Beijing claims its space station program is cheaper. While Russia and the US initially practiced docking by sending up two vessels for each trial, China said it saves money by leaving one in space for an extended time.
“Tiangong-1´s cost is similar to that of a spaceship. We only need four launches and can experiment with rendezvous and docking three times,” space program chief designer Zhou Jianping told The China Daily.
Fu Song, a professor at the School of Aerospace in Tsinghua University, said although The US is way ahead of China in the space race, “there is the advantage for latecomers.” He said that the “cost is less and wrong turns can be avoided. If the Tiangong is successful, it will be a significant symbol for the Chinese space industry.”
Though based on Russian technology, Chinese scientists say they have enhanced navigation and other systems. The country also has ambitions for a moon landing and deep-space exploration. The Tiangong-1 mission will provide a lot of experience and preparations for both, said Ping.
There has been talk about China becoming involved in the ISS project, and because of the many Russian technologies that China has implemented in its own space program, it certain has the capability to dock its Shenzhou vehicles with the complex.
Europe has argued that additional partners could help spread the cost of running the extremely expensive station. But political differences between China and the US have appeared to keep such an involvement unlikely.
“These are decisions that have to be taken by the whole ISS partnership; everyone has to agree,” said Karl Bergquist from the European Space Agency’s (ESA) international relations department.
“You also have to see whether it is something which would interest a country like China, given their ambitions in space. They have advanced so far in their plans that they will probably go ahead and develop their own station,” he told BBC News.
“I think the Chinese want to prove to themselves and others that they are on a level,” said Thomas Reiter, the director of human spaceflight at ESA, while at a seminar this month at the London School of Economics. “At that point, it becomes a moment for discussion on greater co-operation. We are certainly drifting towards each other.”
Europe´s engagement with China, for the most part, falls in the area of space science. ESA participated in the Double Star mission, a pair of satellites sent into orbit to study the Sun’s interaction with the Earth’s magnetic field. There is also co-operative work in Earth observation, assisting the Chinese with the development of applications to interpret satellite data. And manufacturer Surrey Satellite Technology Limited, based in the UK, announced recently that it would be making three high-resolution imaging spacecraft for the purpose of mapping China.

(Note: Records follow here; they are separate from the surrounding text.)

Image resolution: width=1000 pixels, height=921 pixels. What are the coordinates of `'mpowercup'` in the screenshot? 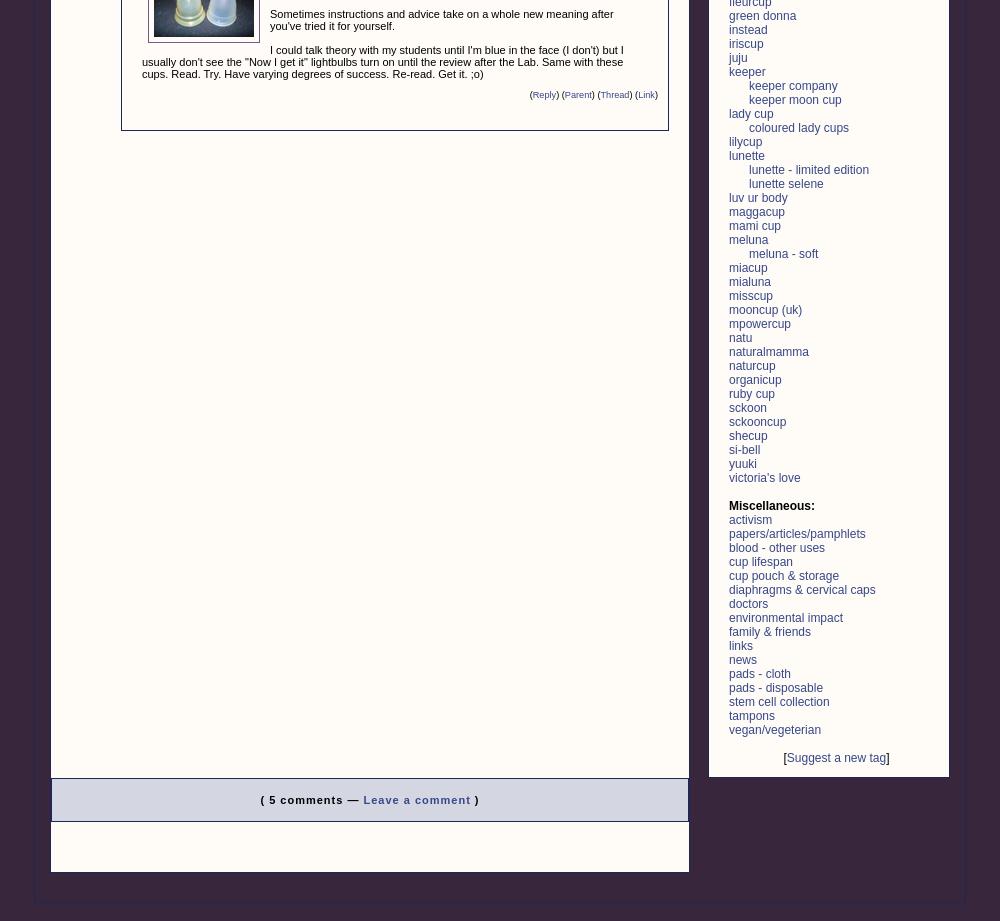 It's located at (760, 324).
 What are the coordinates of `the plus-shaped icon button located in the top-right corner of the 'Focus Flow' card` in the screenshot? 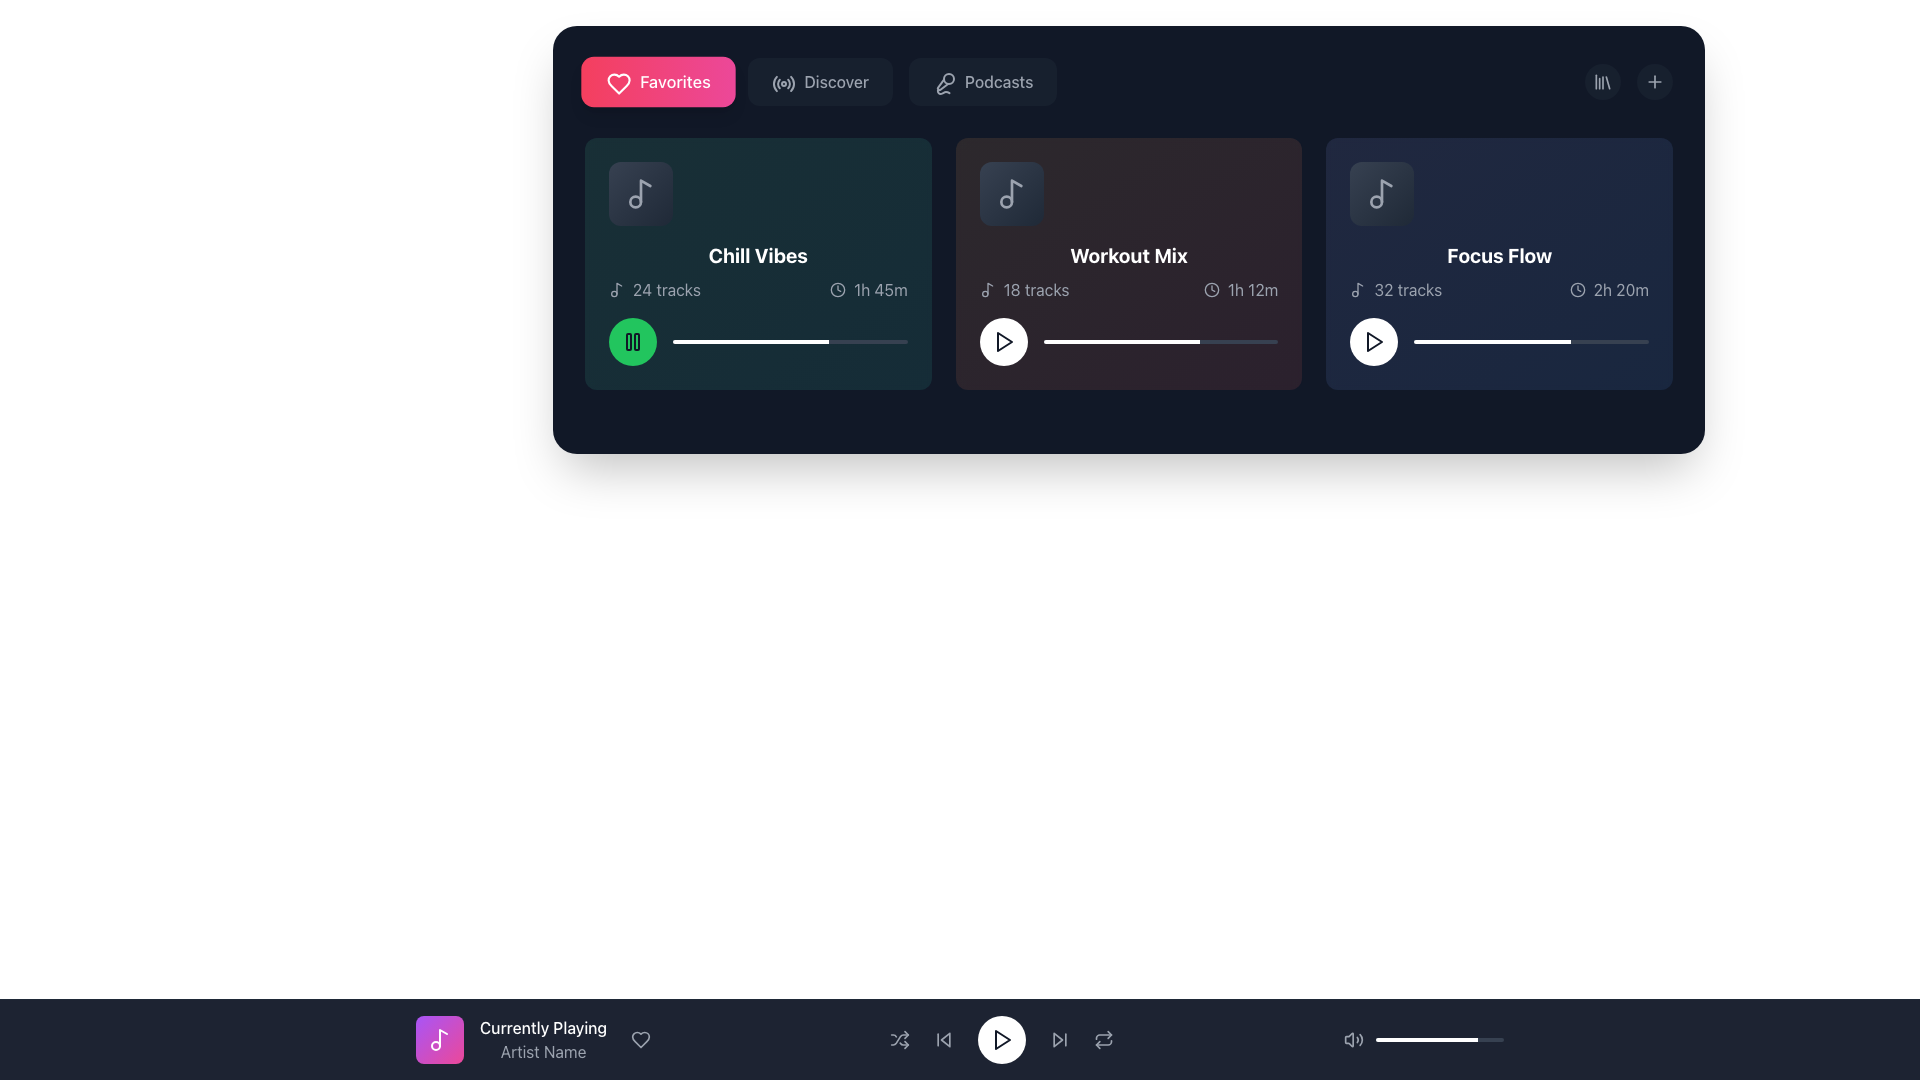 It's located at (1655, 80).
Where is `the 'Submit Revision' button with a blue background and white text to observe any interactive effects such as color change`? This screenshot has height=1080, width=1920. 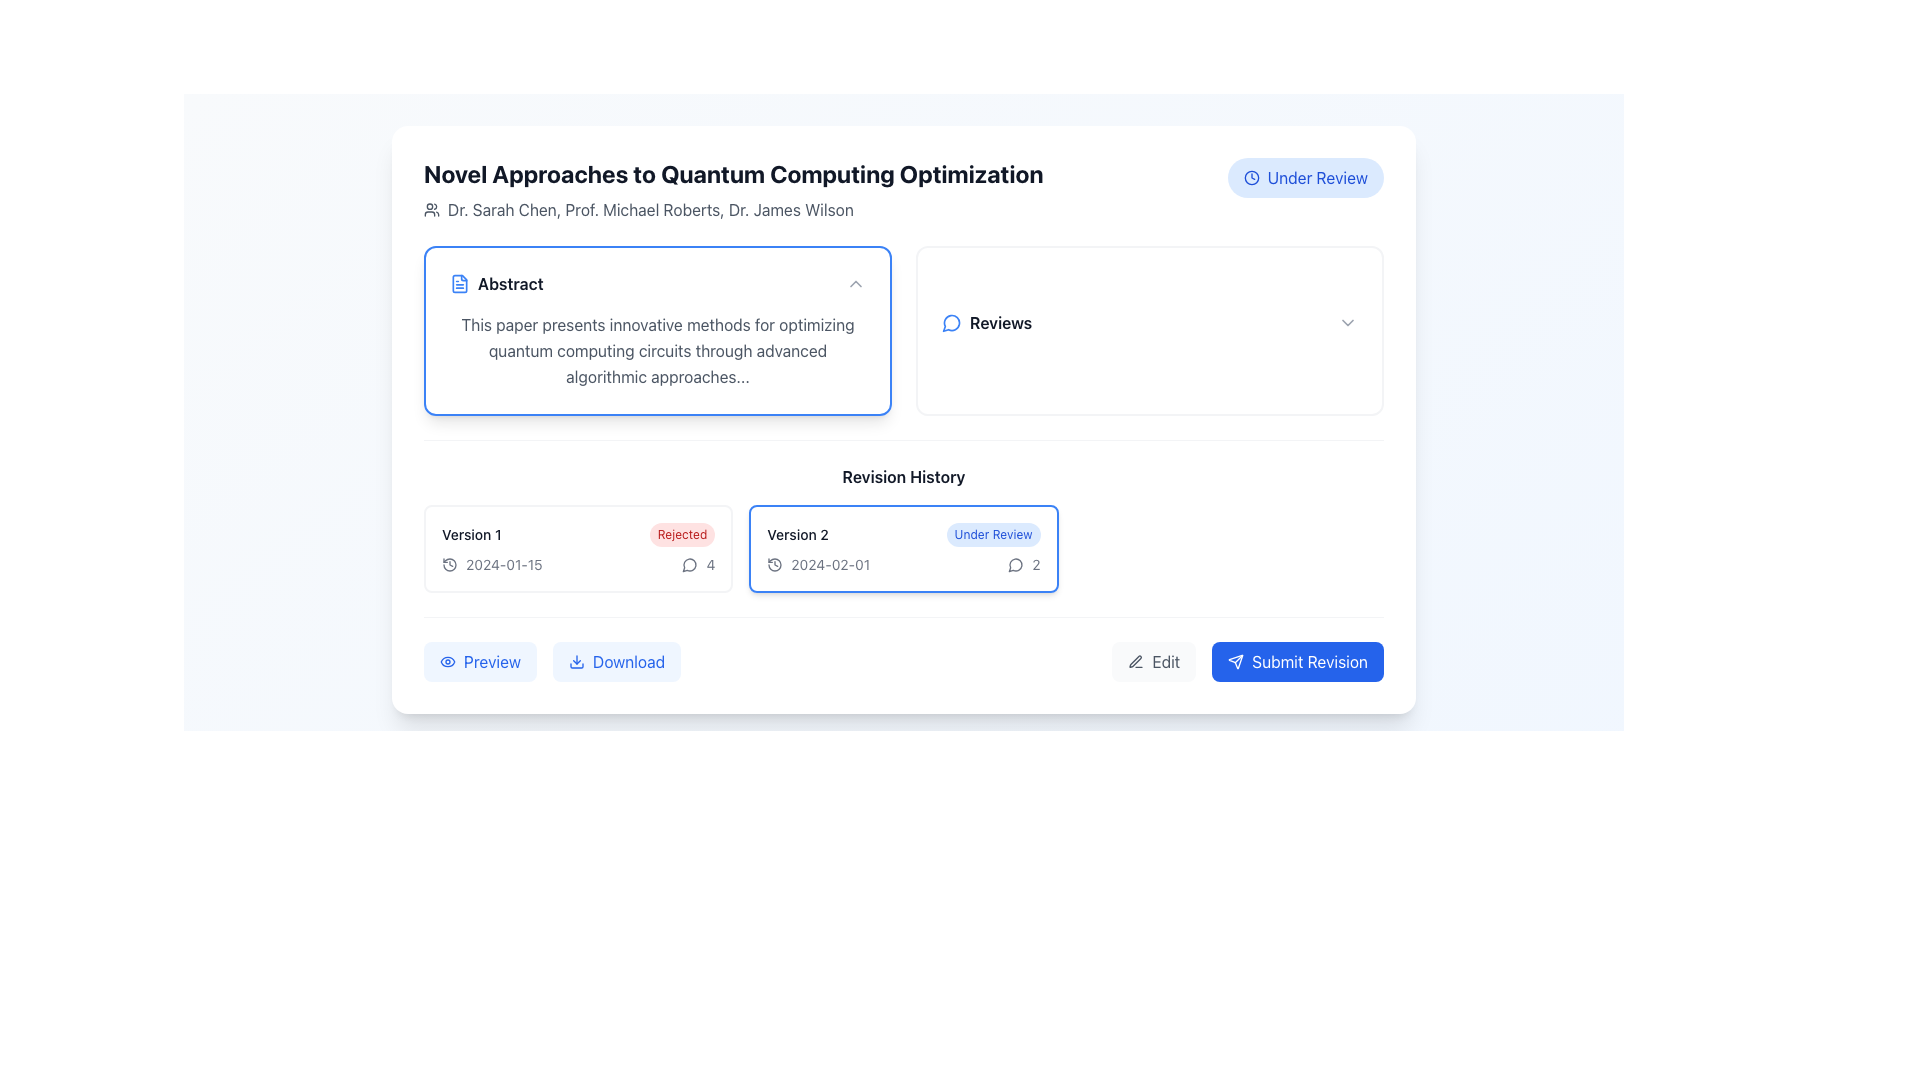 the 'Submit Revision' button with a blue background and white text to observe any interactive effects such as color change is located at coordinates (1298, 662).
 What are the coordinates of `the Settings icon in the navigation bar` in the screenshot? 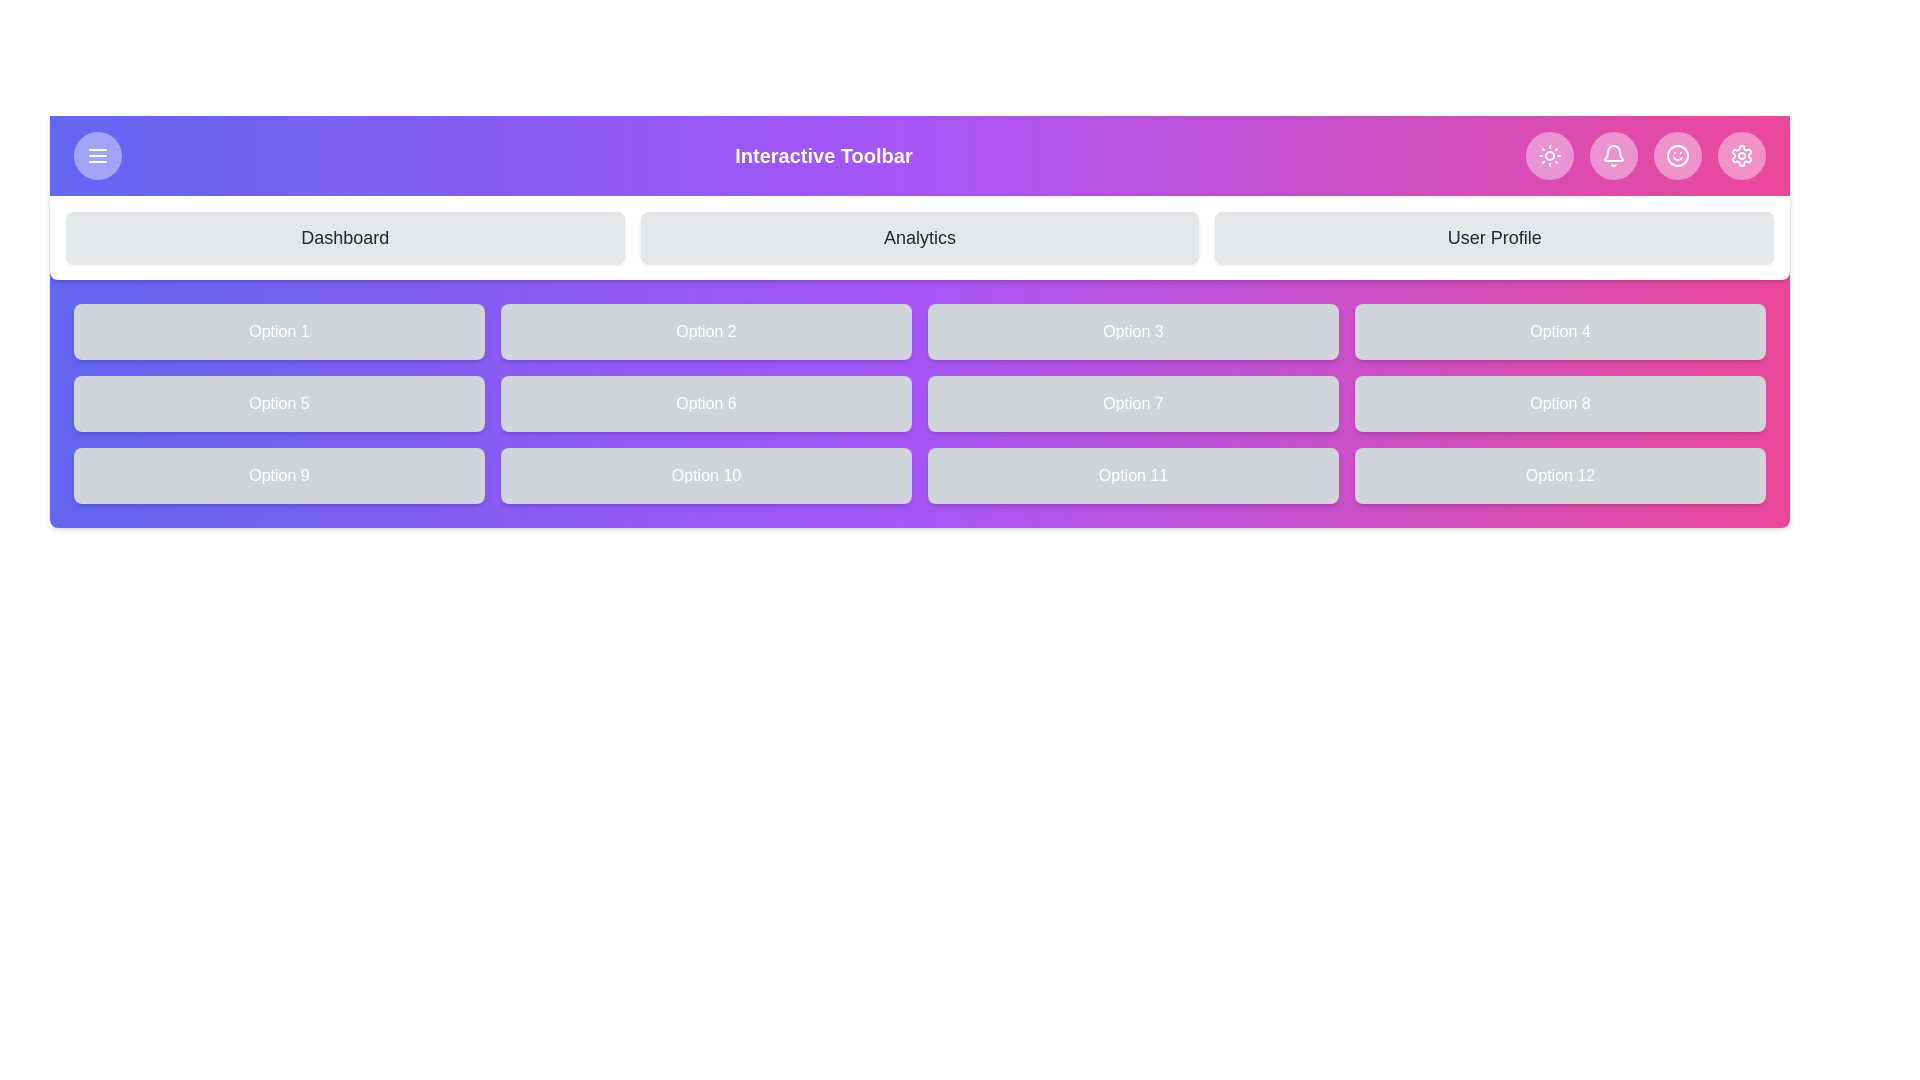 It's located at (1741, 154).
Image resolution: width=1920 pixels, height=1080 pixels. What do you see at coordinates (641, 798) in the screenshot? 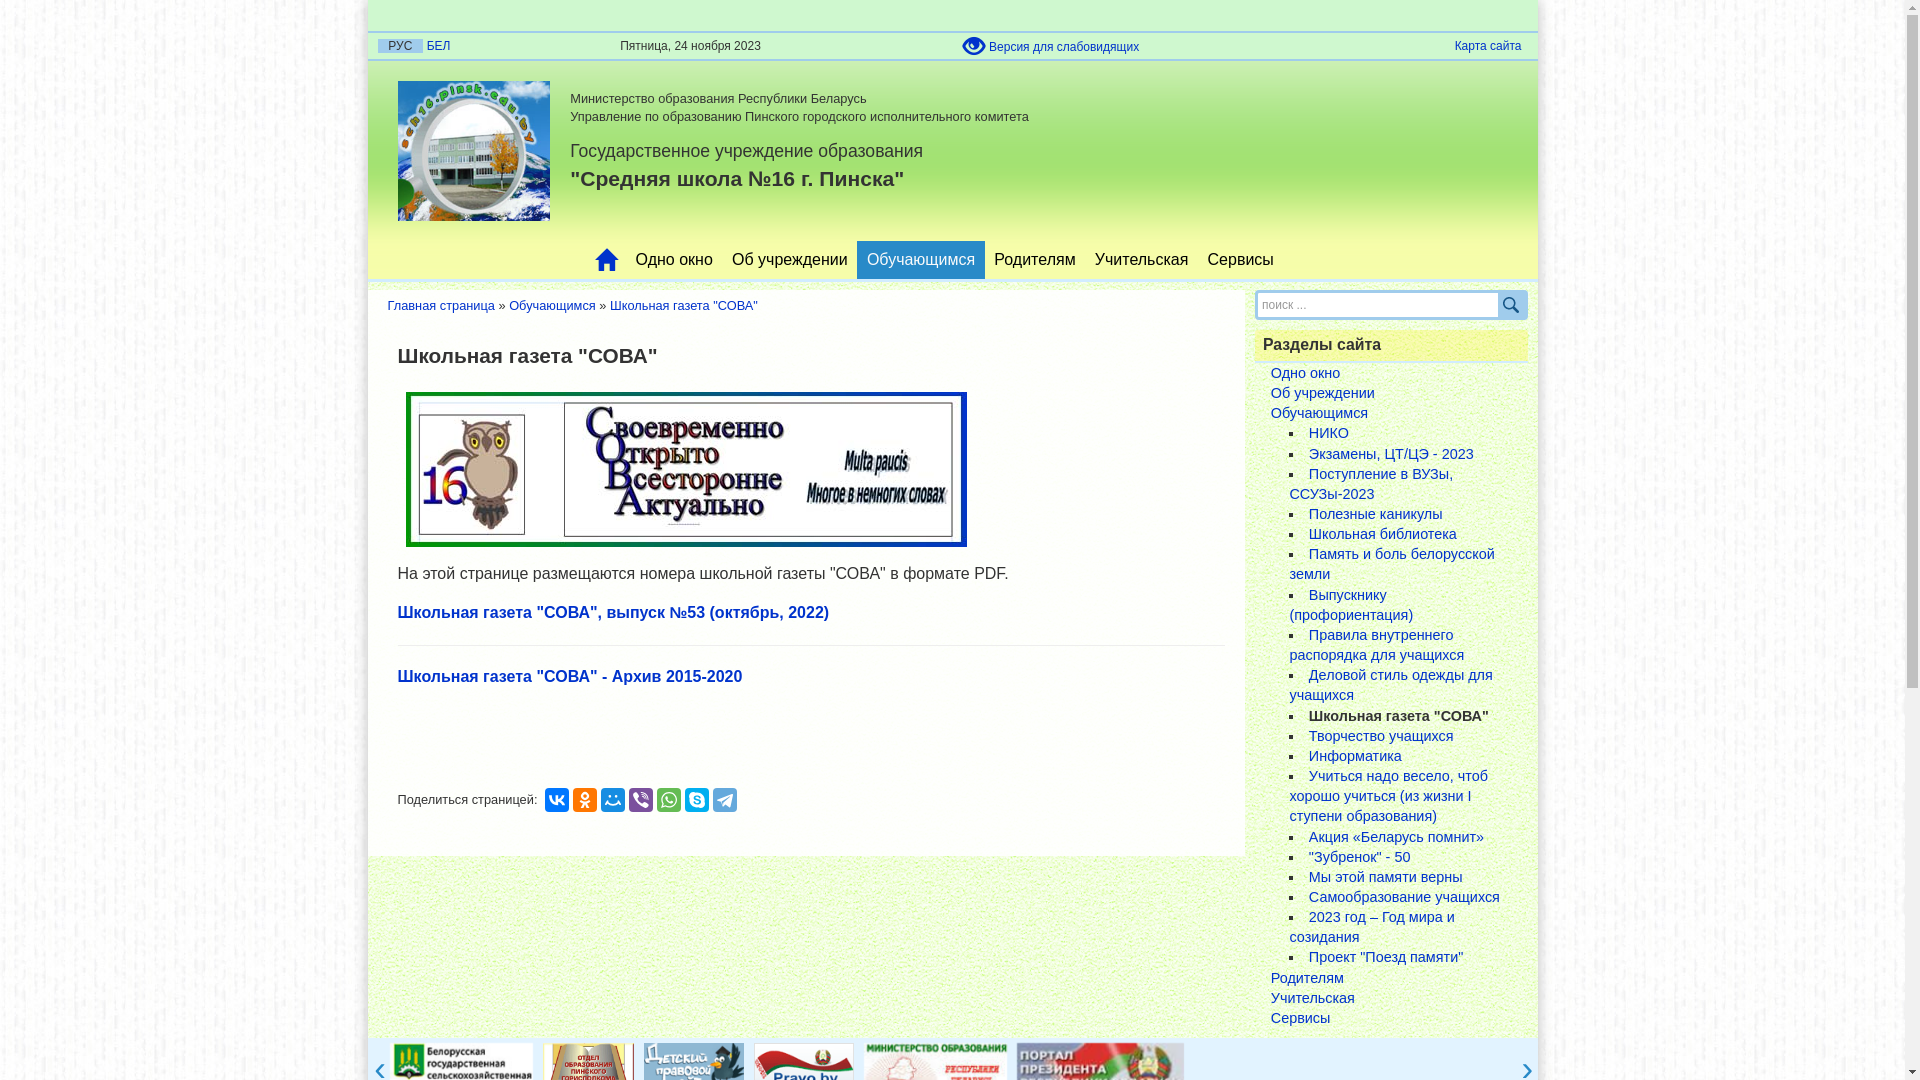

The Tiangong-1 project is part of a three-step space strategy for China. The first step occurred in 2003 when the country sent its first astronaut into space. The third step will be the completion of a fully operational space station by 2020.
China is investing billions of dollars in its space program. It has a strong space science effort underway, with two orbiters already launched to the Moon. A third mission is expected to put a rover on the lunar surface. And the country is also deploying its own satellite-navigation system known as BeiDou (Compass).
And bigger rockets are also in the works. The Long March 5 will be capable of putting more than 20 tons into low-Earth orbit, which will be necessary if the country plans to put a larger space station into orbit.